__SUPPLIED ENTRIES__
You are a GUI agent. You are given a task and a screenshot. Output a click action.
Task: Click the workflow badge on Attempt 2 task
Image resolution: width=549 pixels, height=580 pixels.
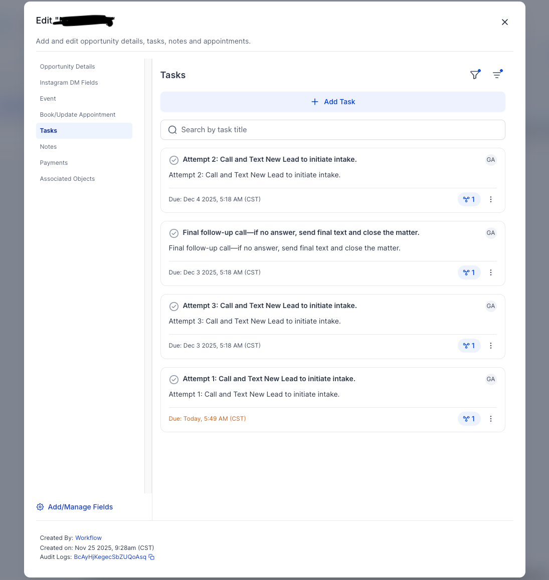[x=469, y=199]
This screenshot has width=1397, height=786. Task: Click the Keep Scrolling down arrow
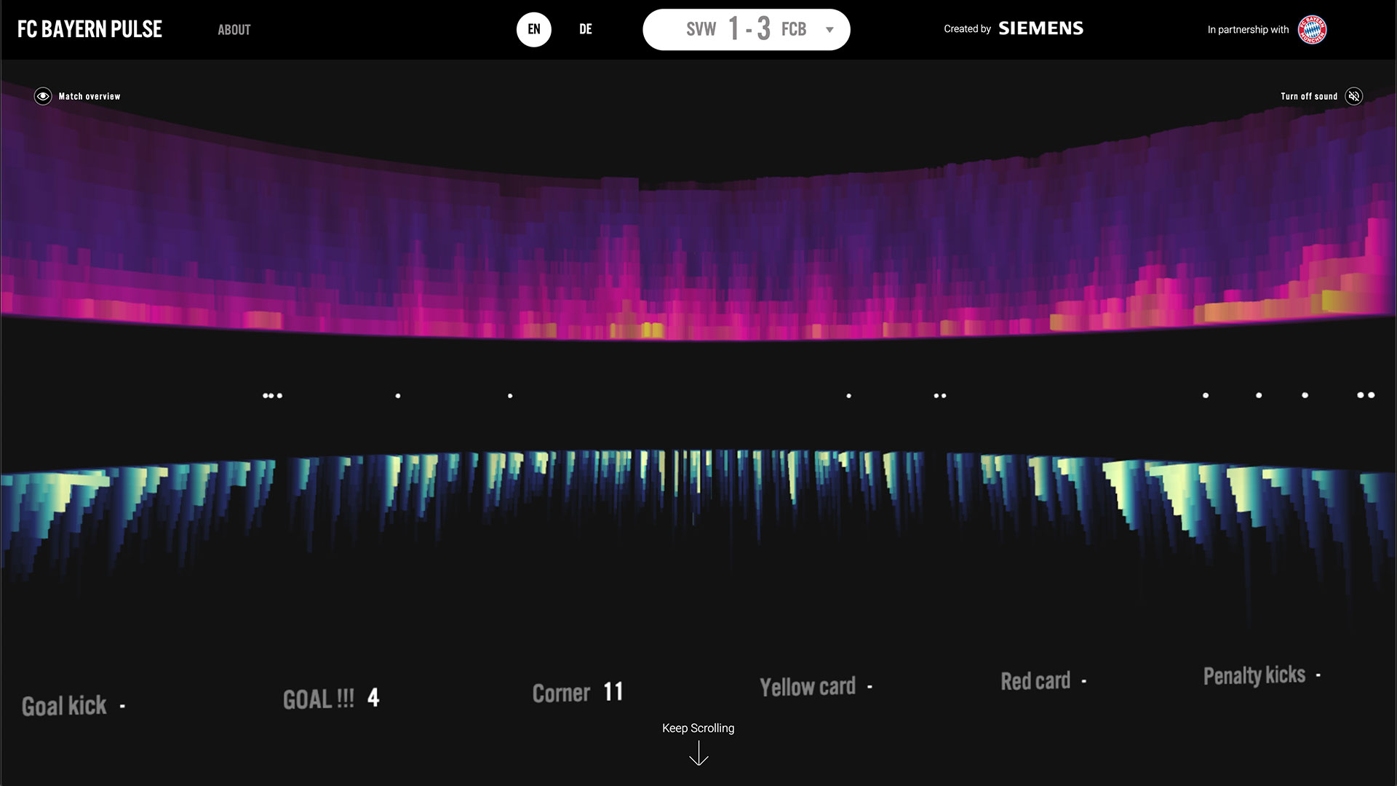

__CHALLENGE__
Rewrite all the rows with each "screenshot" changed to "capture" and everything else the same, leaving out the pictures.

__TASK ANSWER__
You are a GUI agent. You are given a task and a capture. Output a click action.
Task: Click the workflow badge on Attempt 2 task
Image resolution: width=549 pixels, height=580 pixels.
[x=469, y=199]
This capture has width=1397, height=786. Task: Click the Keep Scrolling down arrow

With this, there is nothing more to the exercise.